Appendixes A-3 FT Results

Att_ECLS-K (4226) Appendix A.3 EBRS FT results.doc

Early Childhood Longitudinal Study Kindergarten Class of 2010-2011

Appendixes A-3 FT Results

OMB: 1850-0750

⚠️ Notice: This form may be outdated. More recent filings and information on OMB 1850-0750 can be found here:

Document [doc]

Download: doc | pdf

TO: Alberto Sorongon, Karen Tourangeau, Christine Nord, WESTAT

FROM: Michelle Najarian, ETS

DATE: February 3, 2010

SUBJECT: Recommendation for Administration of the English Basic Reading Skills Assessment in the ECLS-K:11

The purpose of this memo is to provide a recommendation for administering the English Basic Reading Skills (EBRS) assessment in the ECLS-K:11. The original intent of the EBRS was to possibly serve as both a measure of basic reading skills in English for all test-takers, regardless of language, and as a language proficiency screener, identifying children to proceed with the remainder of the assessment in English. The types of analyses will be discussed, followed by the analysis results, recommendation, and next steps.

Analysis

We used two approaches in the initial analysis of the field test item data for the EBRS: classical item analysis and Item Response Theory (IRT), both providing information on item difficulty and the relationship of individual items to the construct as a whole

Classical item analysis includes the percent correct (P+) for each item, the correlation of performance on each item to performance on the test as a whole (r-biserial), omit rates, and distracter analysis (number and overall test performance for children choosing each response option for multiple choice items, or for children answering right/wrong for open ended items), as well as the internal consistency (alpha coefficient) for the set of items. Strengths of item analysis include the possibility of identifying weak distracters (i.e., options chosen by very few test takers), multiple keys (more than one correct or nearly correct answer), or items omitted by unusually high numbers of children. It also makes it possible to observe whether a response option designated as incorrect may be chosen by test takers who scored as high or higher, on average, on the test as a whole than did the group choosing the intended correct answer. This situation would result in a low or negative r-biserial, that could be an indicator of confusing or ambiguous language or presentation that may be causing children to misunderstand the intent of the question, or a different and equally correct interpretation not anticipated by the item writer.

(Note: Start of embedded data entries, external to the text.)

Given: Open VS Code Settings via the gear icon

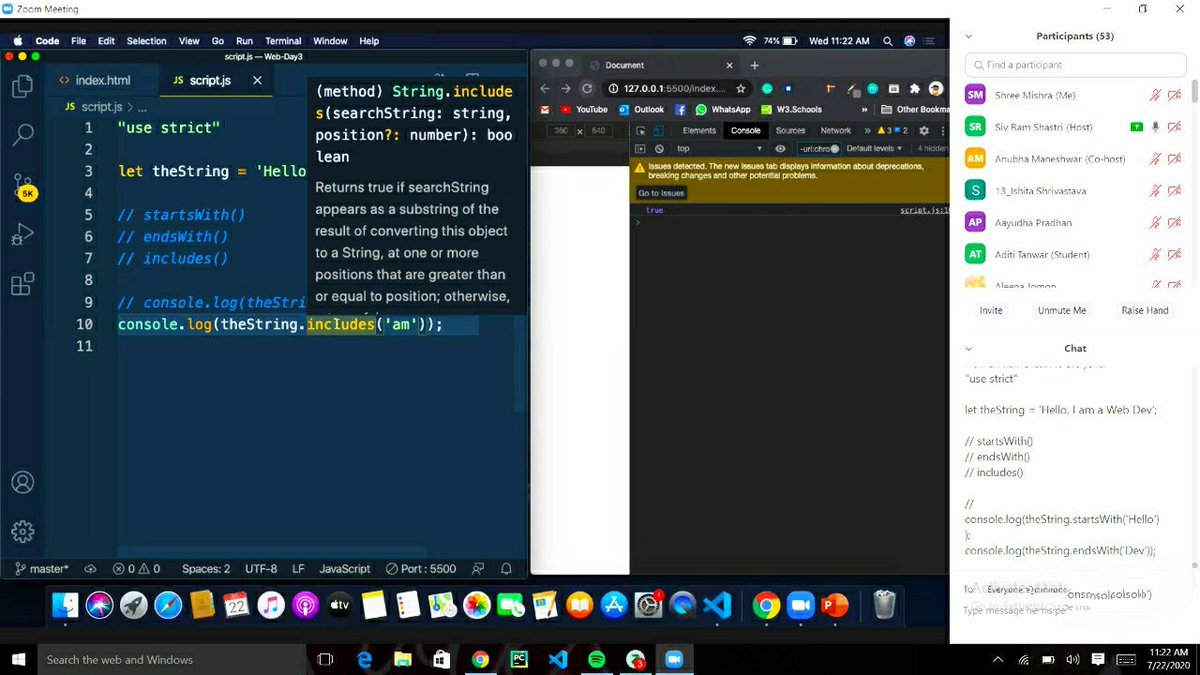Looking at the screenshot, I should [x=22, y=532].
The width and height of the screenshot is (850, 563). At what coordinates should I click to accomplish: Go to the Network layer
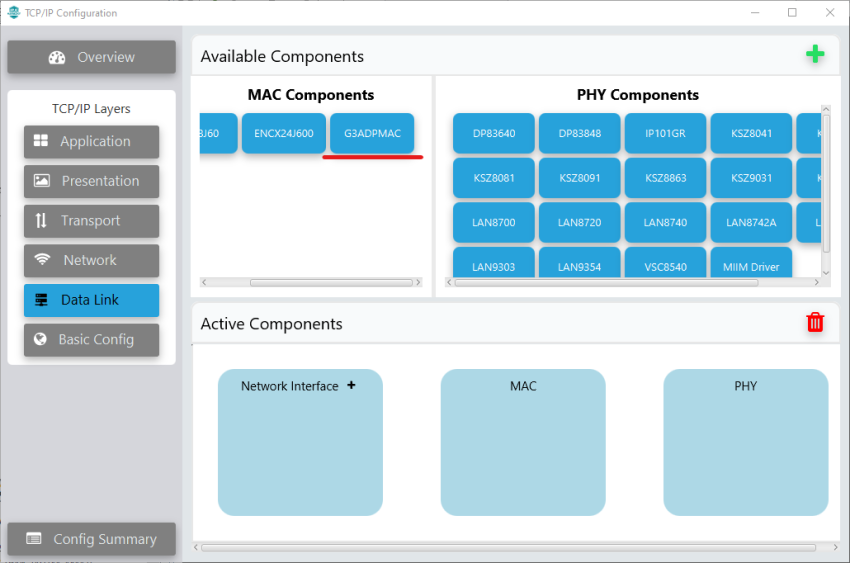[91, 260]
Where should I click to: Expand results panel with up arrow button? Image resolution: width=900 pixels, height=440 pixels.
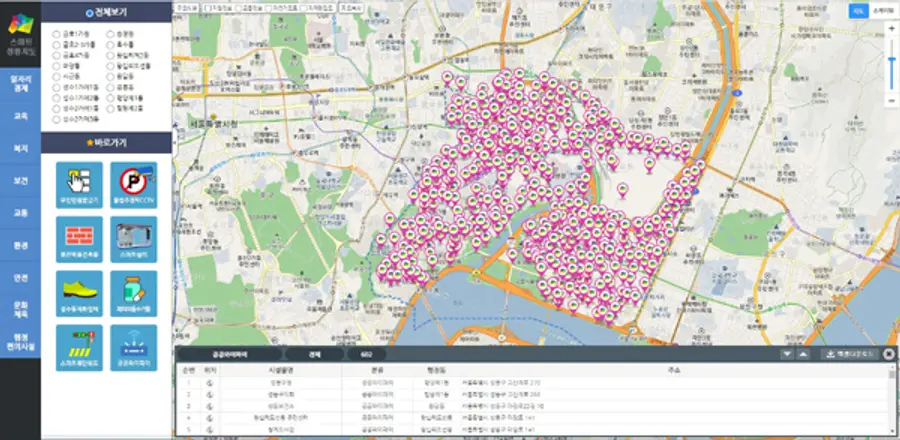(803, 354)
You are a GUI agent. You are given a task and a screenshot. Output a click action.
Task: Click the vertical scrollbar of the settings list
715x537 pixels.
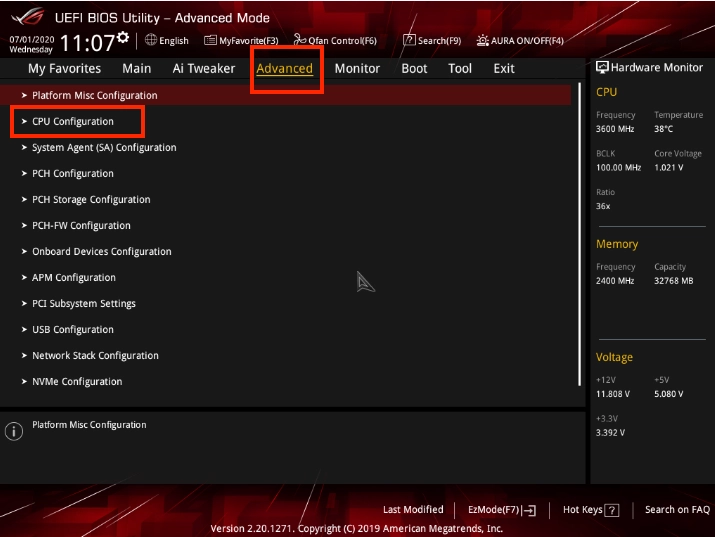coord(579,240)
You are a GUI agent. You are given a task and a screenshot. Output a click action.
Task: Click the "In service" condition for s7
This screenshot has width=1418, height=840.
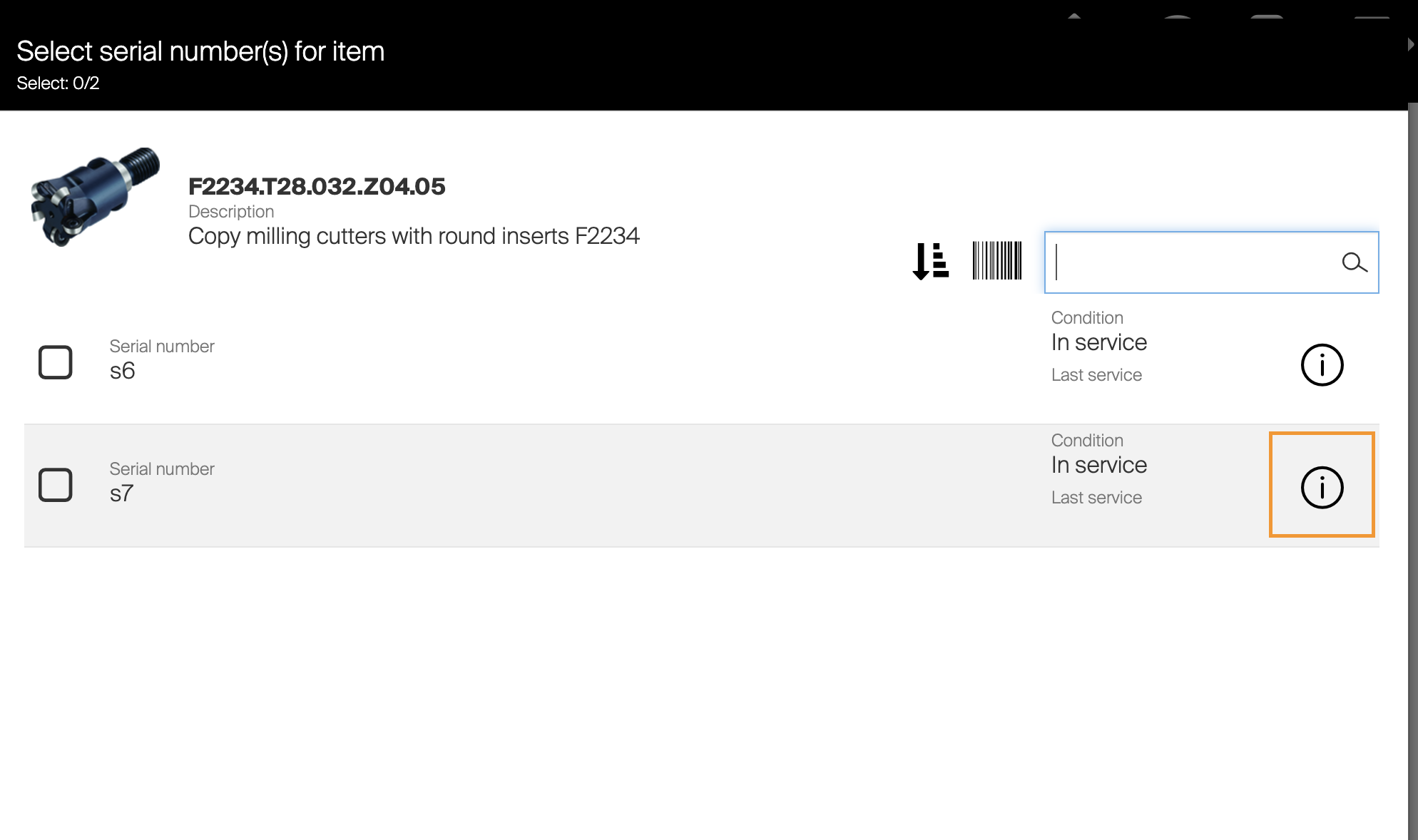[x=1098, y=465]
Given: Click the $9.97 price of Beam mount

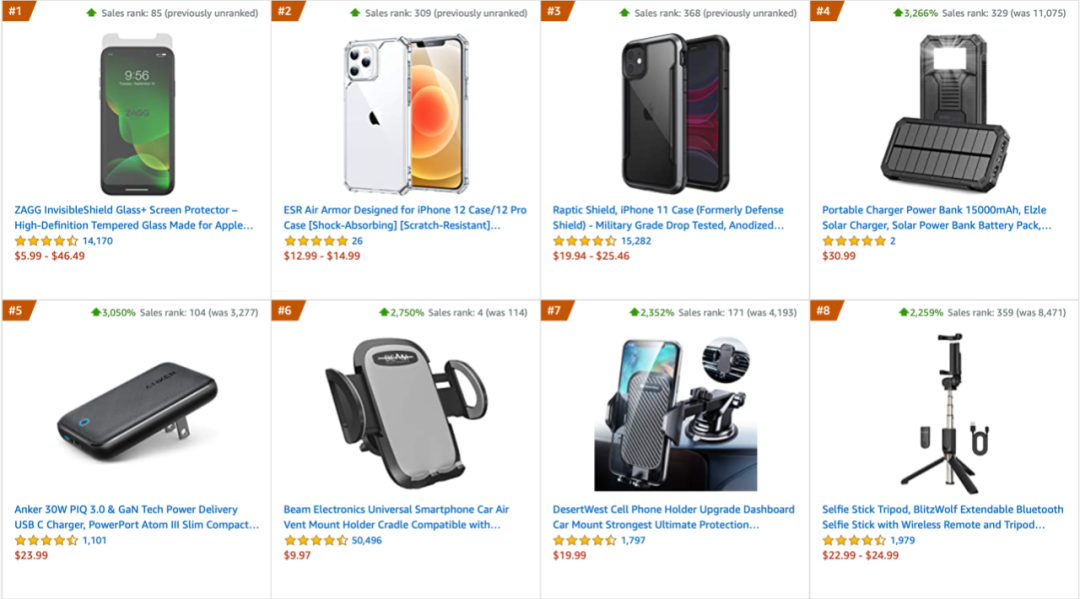Looking at the screenshot, I should [297, 556].
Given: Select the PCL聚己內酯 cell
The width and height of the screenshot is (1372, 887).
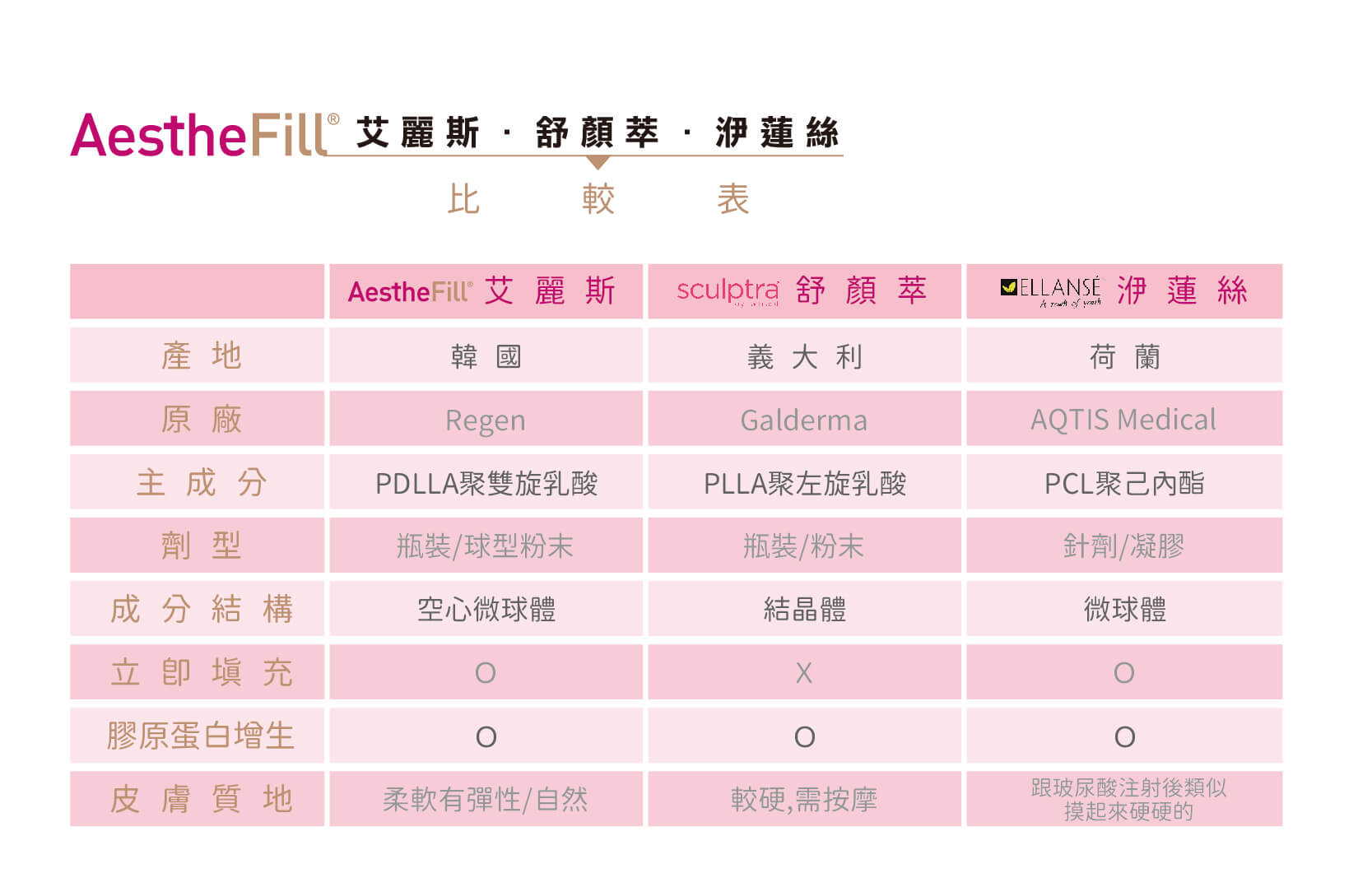Looking at the screenshot, I should [x=1123, y=484].
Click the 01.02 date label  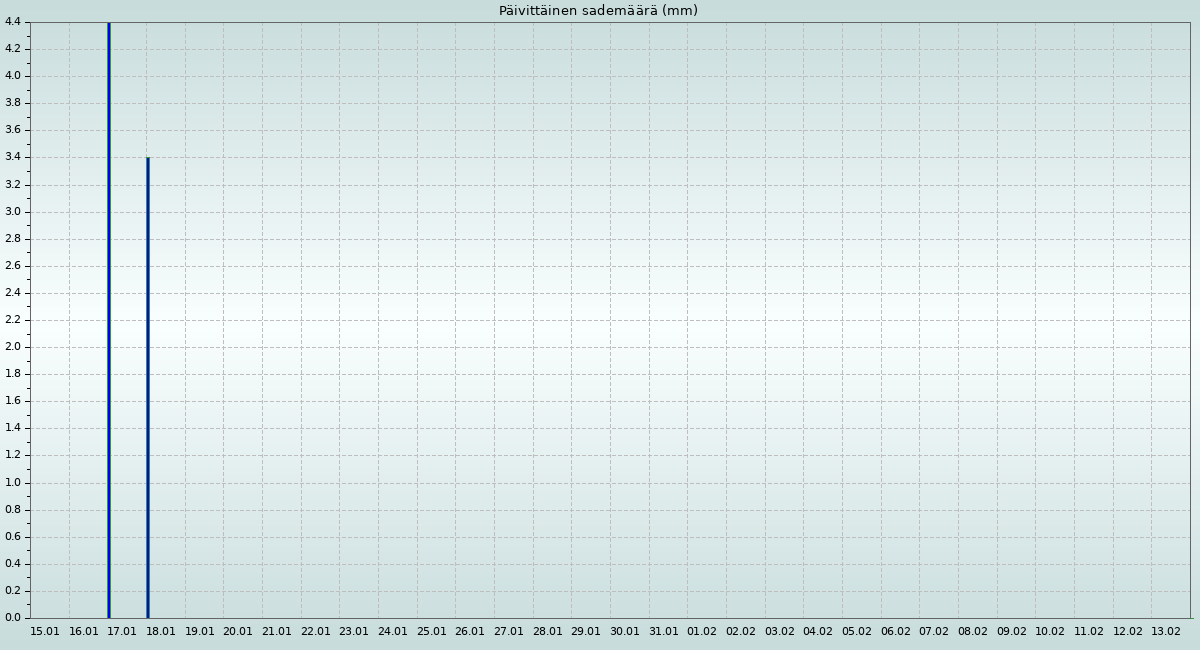[x=702, y=632]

A limitation of classical item analysis is that statistics are distorted by treatment of omits, whether they are included or excluded from the denominator of the percent correct. Including omits implicitly makes the assumption that ALL children who omitted an item would have gotten it wrong if they had attempted it, while excluding omits from P+ is equivalent to assuming that the same proportion of children who omitted would have given a correct answer. Neither assumption is likely to be true. Even if there are negligible numbers of omits, percent correct does not tell the whole story of item difficulty: all other things being equal, a multiple choice item will tend to have a higher percent correct than a comparable open ended item because of the possibility of guessing. R-biserials provide a convenient measure of the strength of the relationship of each item to the total construct, but they too are affected by omits. The P+ and r-biserial reported in classical item analysis contribute to an overall evaluation of a test item, but may be attenuated for items that perform well at one level of ability but not another.

Even with its limitations, however, classical item analysis provides an overview of the item quality and overall assessment consistency as well as details. It provides a look at the functioning of each individual response option, as opposed to IRT, which only considers whether the correct option was chosen. And when coupled with IRT analysis, which accounts for omits and the possibility of guessing, and shows the ability levels at which an item performs well, the result is a comprehensive assortment of statistics for item and assessment evaluation.

PARSCALE is the IRT program used for calibrating test takers’ ability levels on a common scale regardless of the assortment of items administered. The graphs (item characteristic curves) generated in conjunction with PARSCALE are a visual representation of the fit of the IRT model to the data. The IRT difficulty parameter ("b") for each item is on the same scale as the ability estimate (theta) for each child, allowing for matching a set of test items to the range of ability of sampled children. The IRT ("a") parameter, "discrimination" is analogous to the r-biserial of classical item analysis. IRT output includes a graph visually illustrating performance on the item for children at different points across the range of ability.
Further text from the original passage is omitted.